President William Ruto’s move to re-introduce genetically modified organisms (GMOs) in the country risk plunging the local agriculture sector into a turmoil, Food security, consumer rights and biodiversity groups have said.
The lobby groups have met the move by criticism protesting the reversal of the ban on genetically modified foods.
A group of 21 non-Governmental organizations is now challenging lifting of the ban.
“We are greatly disappointed by the cabinet’s decision to lift the ban on the cultivation and importation of genetically modified organisms (GMOs) into Kenya, which was put in place 10 years ago” the statement said.
The group cited a lack of participation in the directive which essentially curtails the freedom of Kenyans to choose what to eat or not.
The groups added that all efforts must be made to safeguard livelihoods and economic interests as agriculture continues to be the mainstay for more than 60% of Kenyans.
“The lifting of the ban opens market to US farmers with sophisticated technologies and highly subsidized farming to compete with Kenyan maize farmers that are inadequately supported,” a statement from the lobby groups reads.
Eustus Kiarie the CEO of KOAN-Kenya Organic Agriculture Network warned that the move could expose Kenyan Farmers since they won’t be able to compete effectively with their peers like Uganda and Tanzania.
“This is not a fair market for our farmers. Our neighbours, Uganda and Tanzania will also not favourably compete with the US maize-farmers. Is this the bottom-up economic model that we were promised?”
The lobby groups claimed that the body vested by the government to regulate GMOs failed to do its job as it was not adequately facilitated to undertake its mandate.
Also, they raised a concerned on the Genetically Modified foods safety stating that the cabinet disregarded the fundamental precautionary principle and acted in utter contempt of the interests of the overall public food safety paradigm in the country.
“Food security is not just the amount of food but the quality and safety of food”. The statement said.

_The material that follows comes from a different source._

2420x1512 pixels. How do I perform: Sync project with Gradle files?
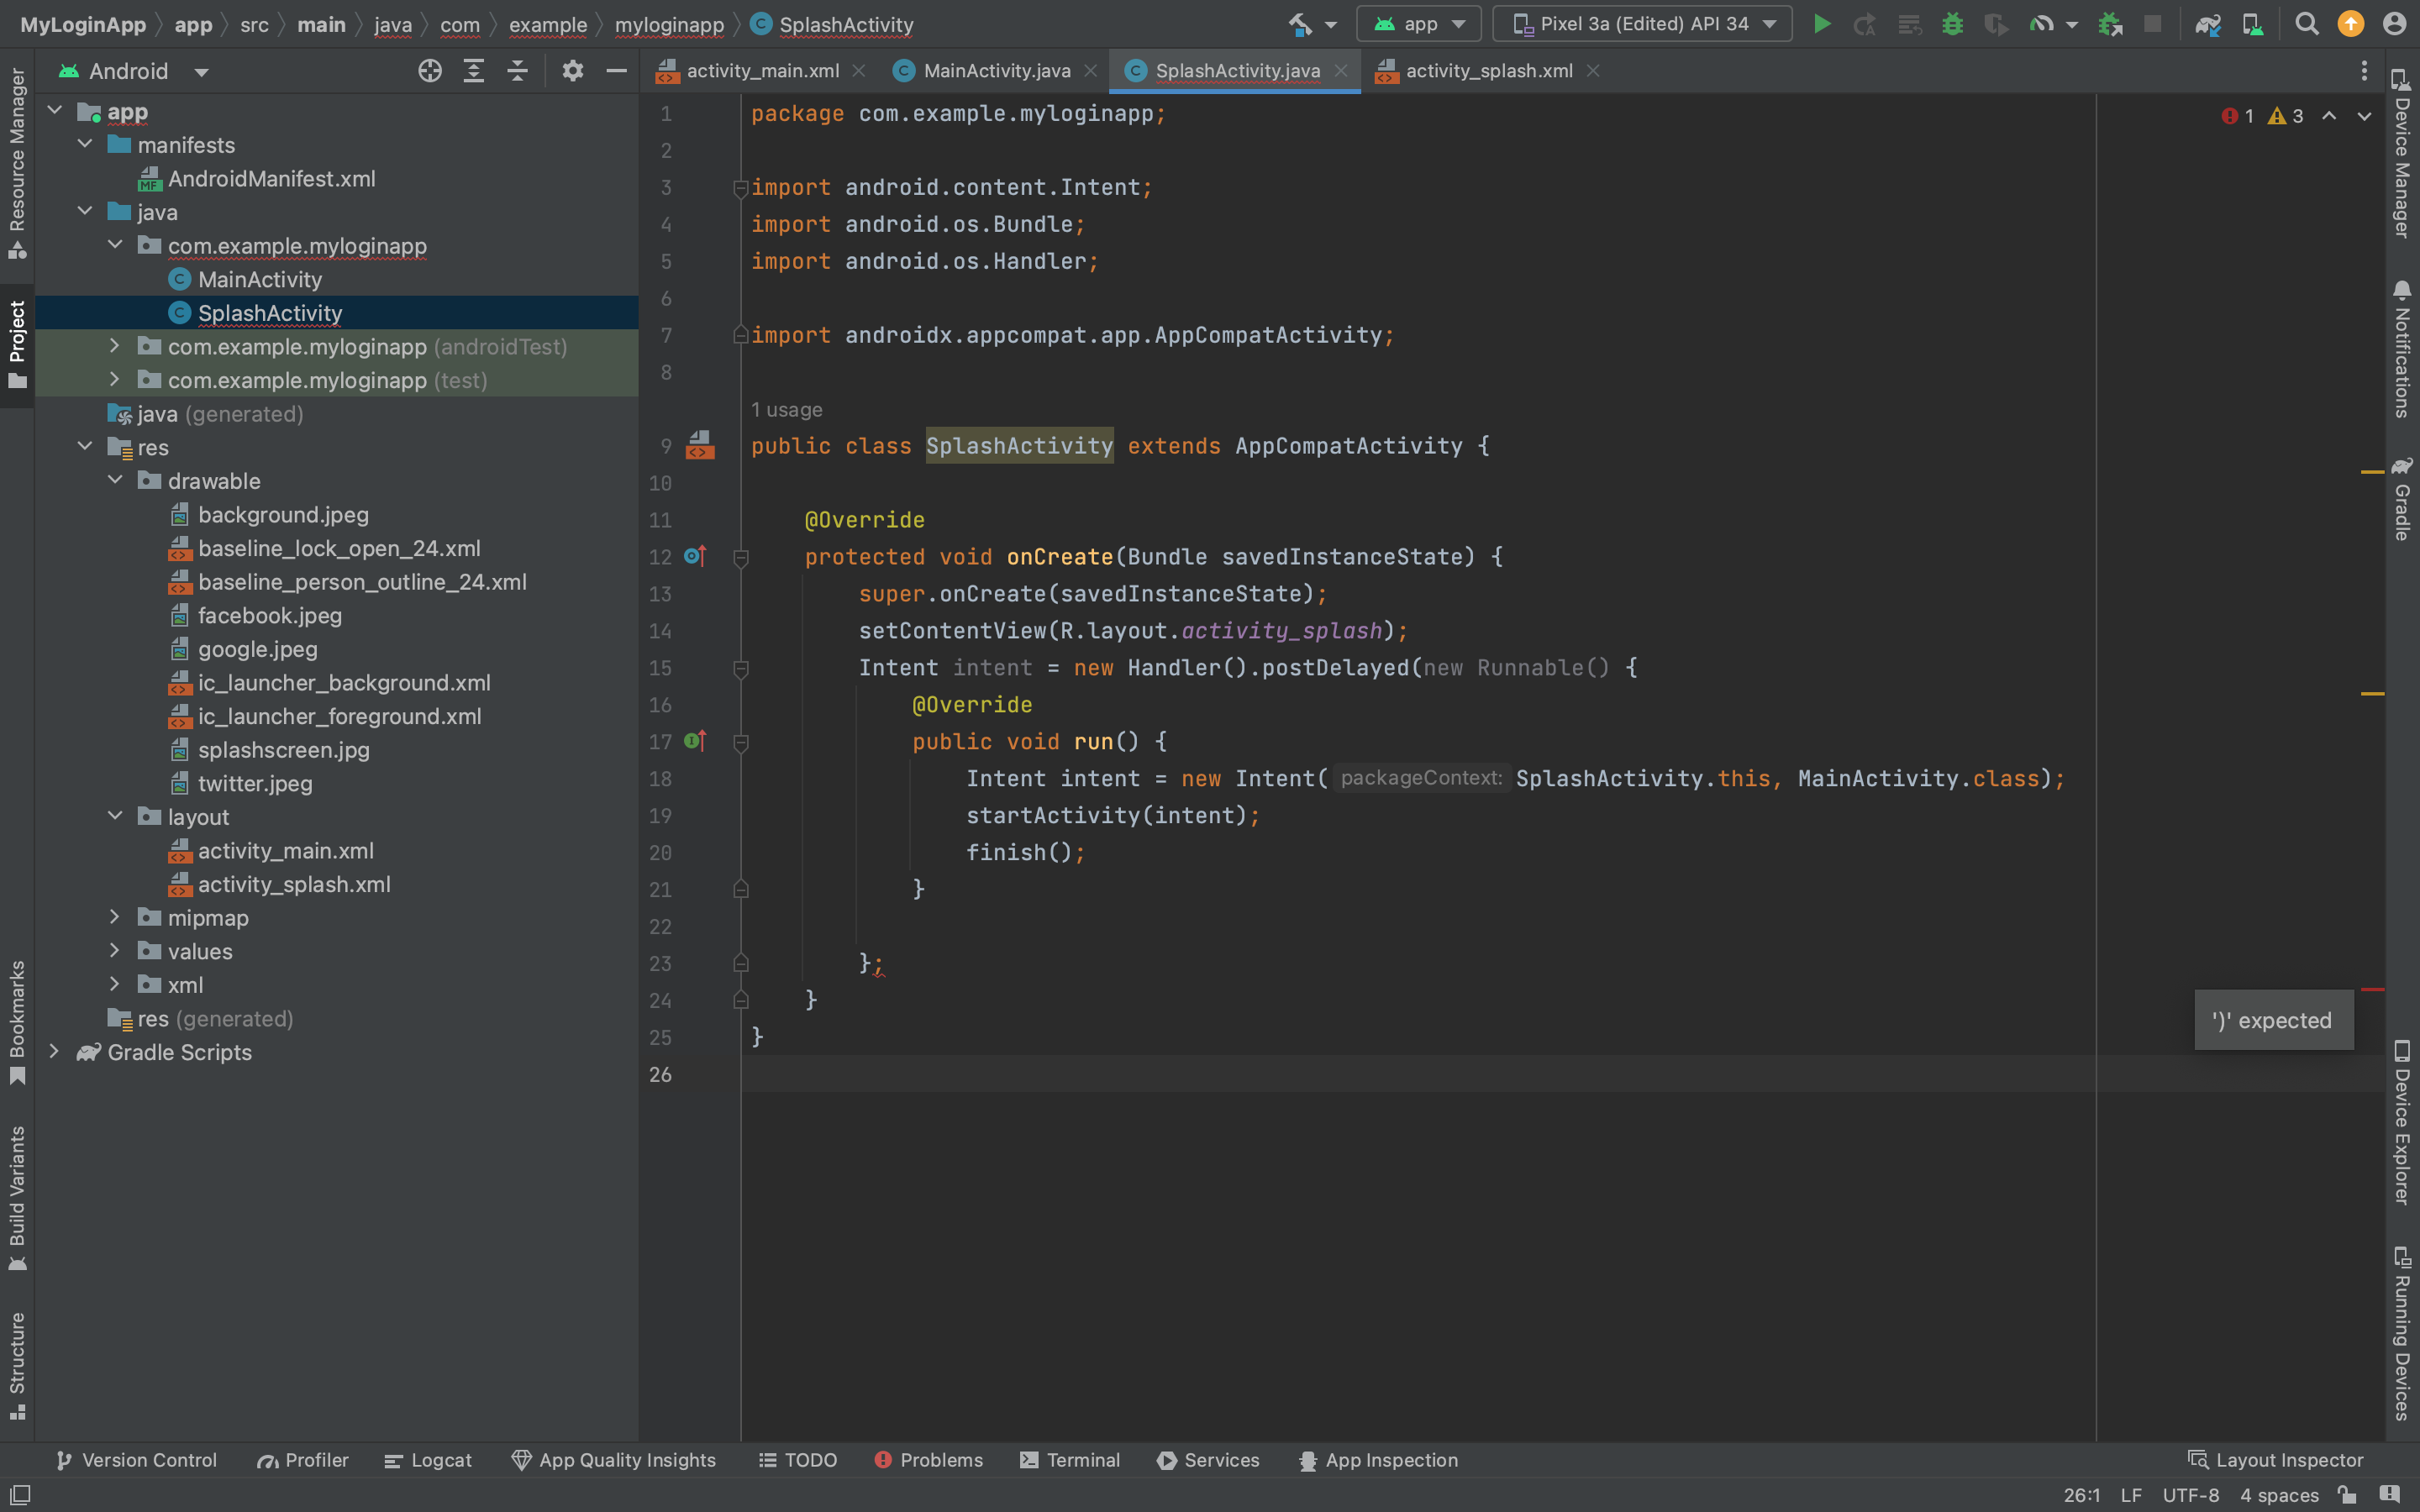click(2208, 24)
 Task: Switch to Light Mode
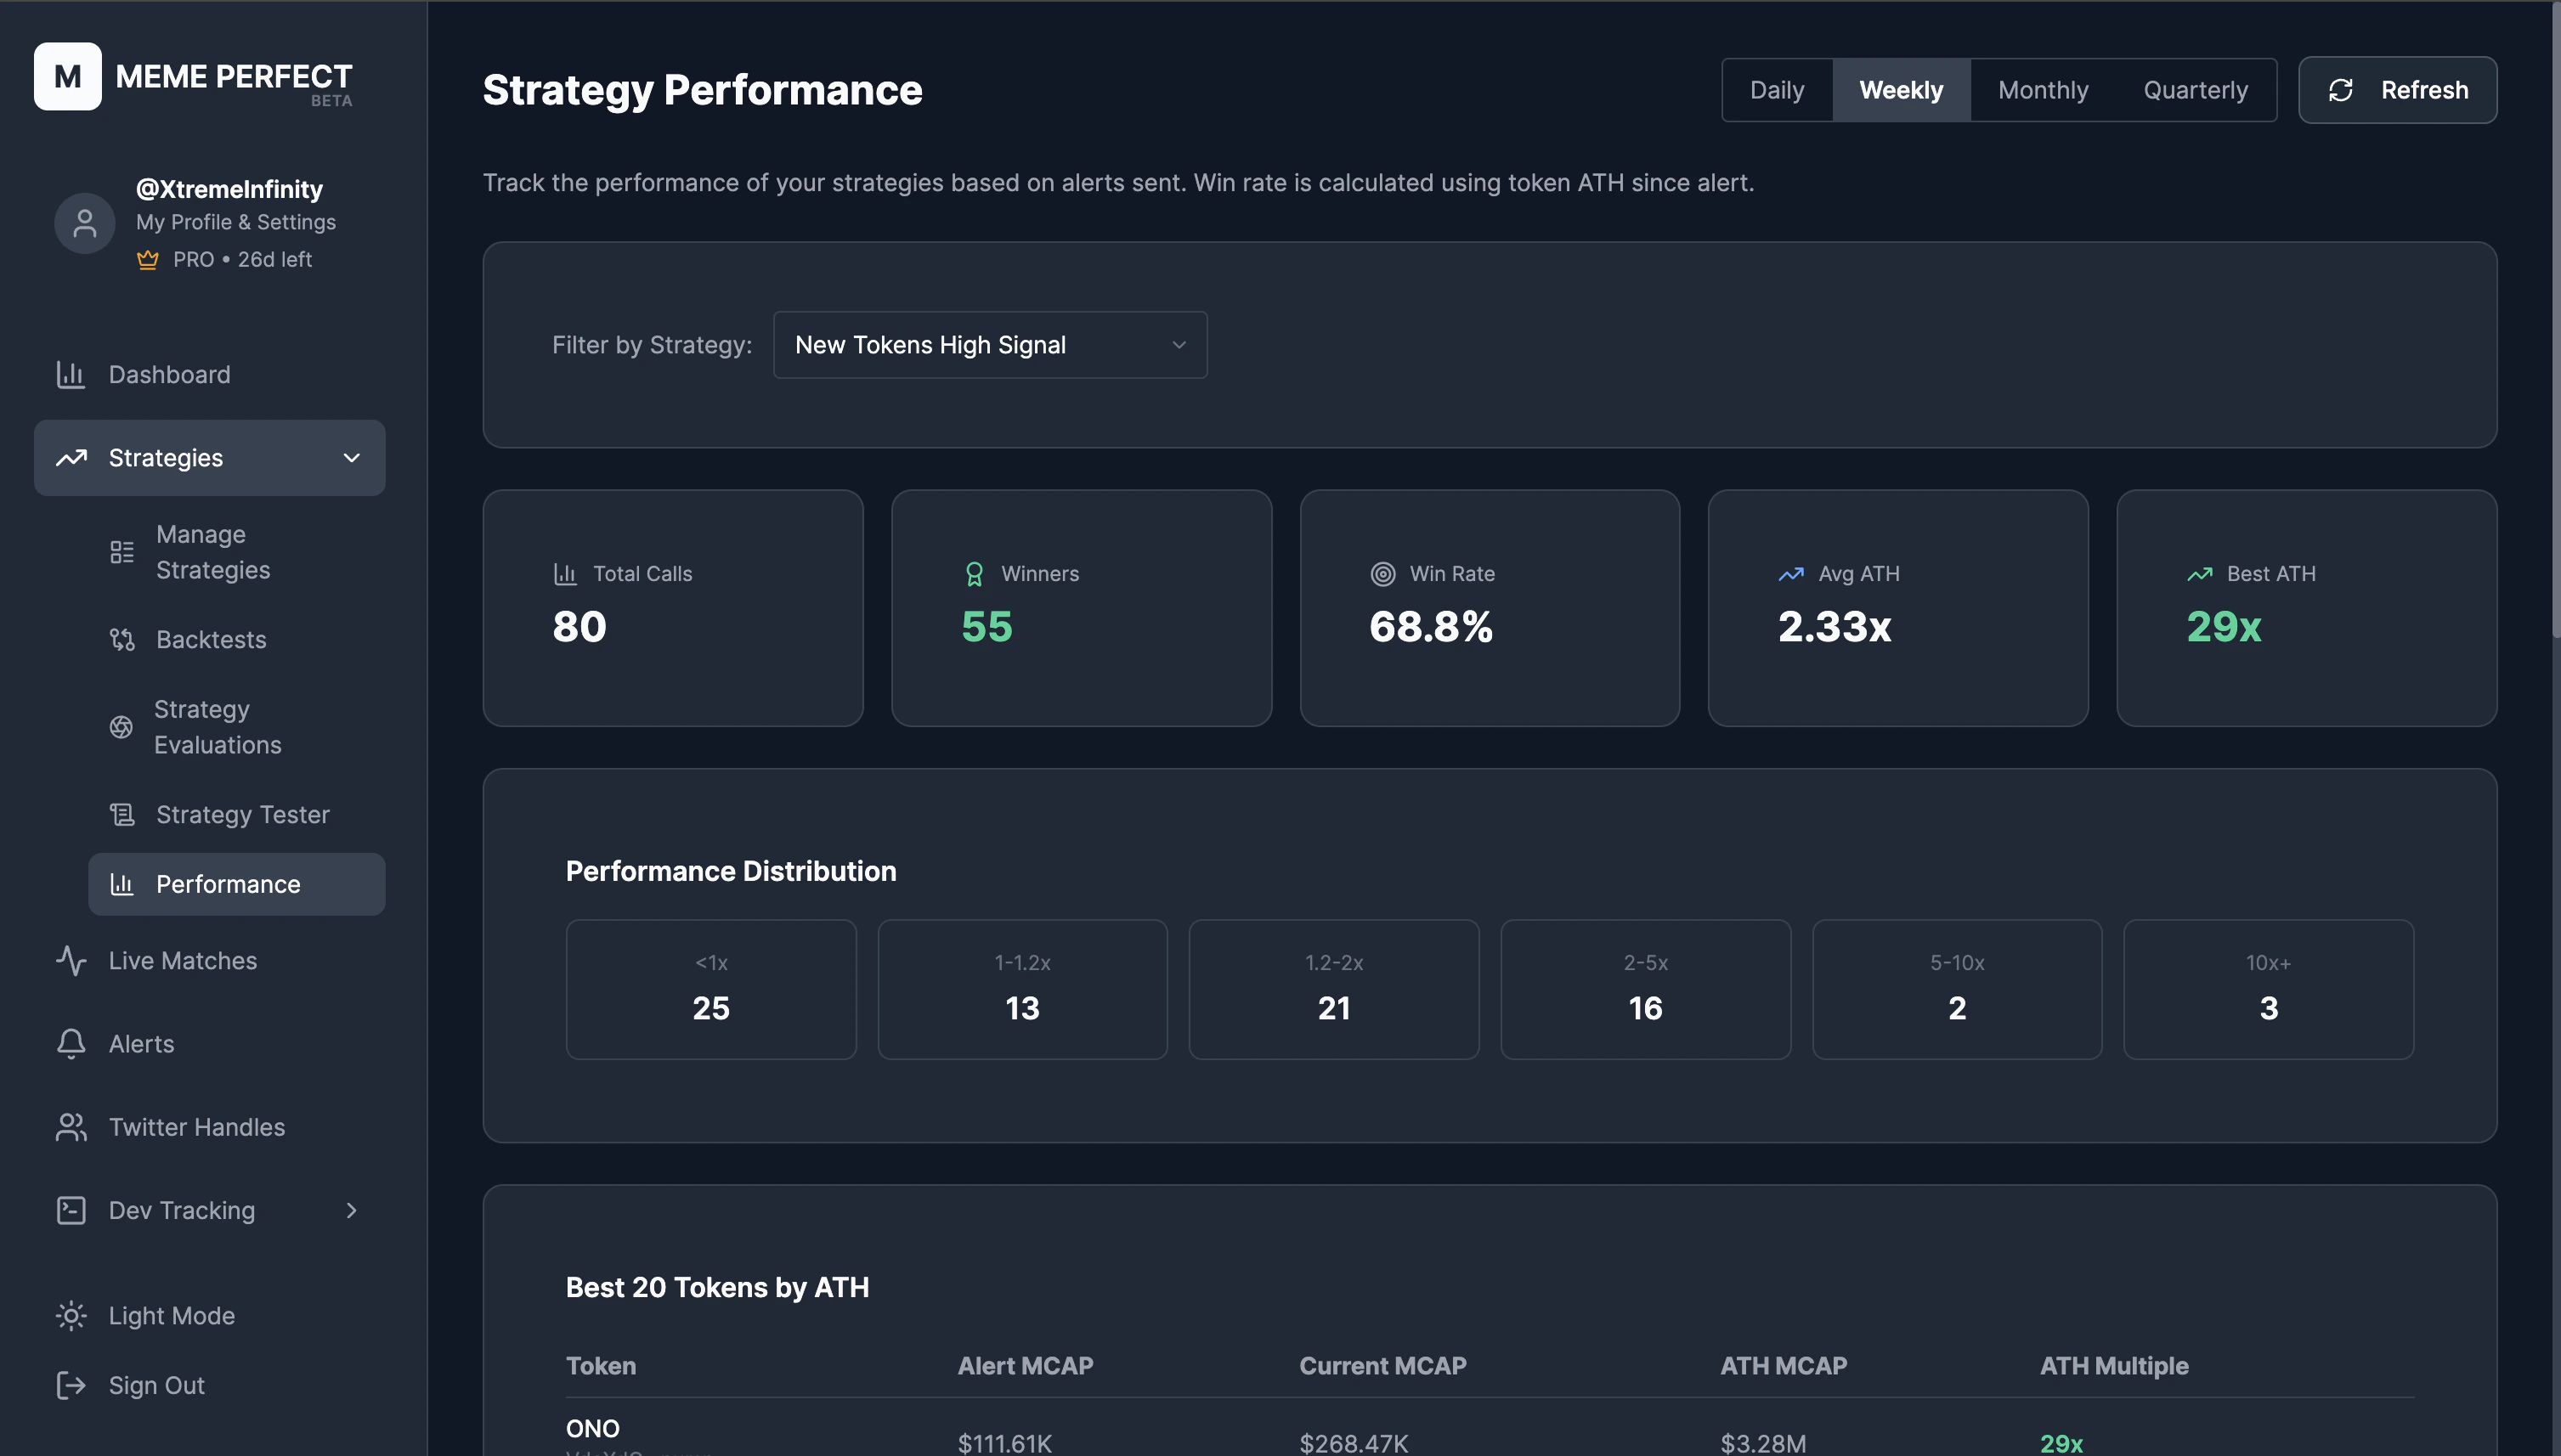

The NGOs have also called for transparency asking the government institutions entrusted by the people to protect and propagate information should stop peddling misinformation about the intentions and attributes of GMOs and they also demanded that the ban to be immediately reinstated and an inclusive participatory process be instituted to look into long term and sustainable solutions affecting food security and agricultural productivity in the country.
“The government in partnerships with CSOs, consumer and farmer organizations should immediately roll out public awareness campaign to inform the public on the pros and cons associated with GM food and seek their consent before allowing them on the Kenyan plates.”
Nearly 20 years ago Kenya attempted to adopt the better-yielding disease-and drought-resistant genetically engineered crop varieties.
These improved crops were later banned in November 2012 after a number of concerns over the safety of genetically modified foods in Kenya and other African countries.
The decision comes when more than 4.2 million Kenyans are facing severe hunger amid high food prices due to drought and the Russian-Ukraine War.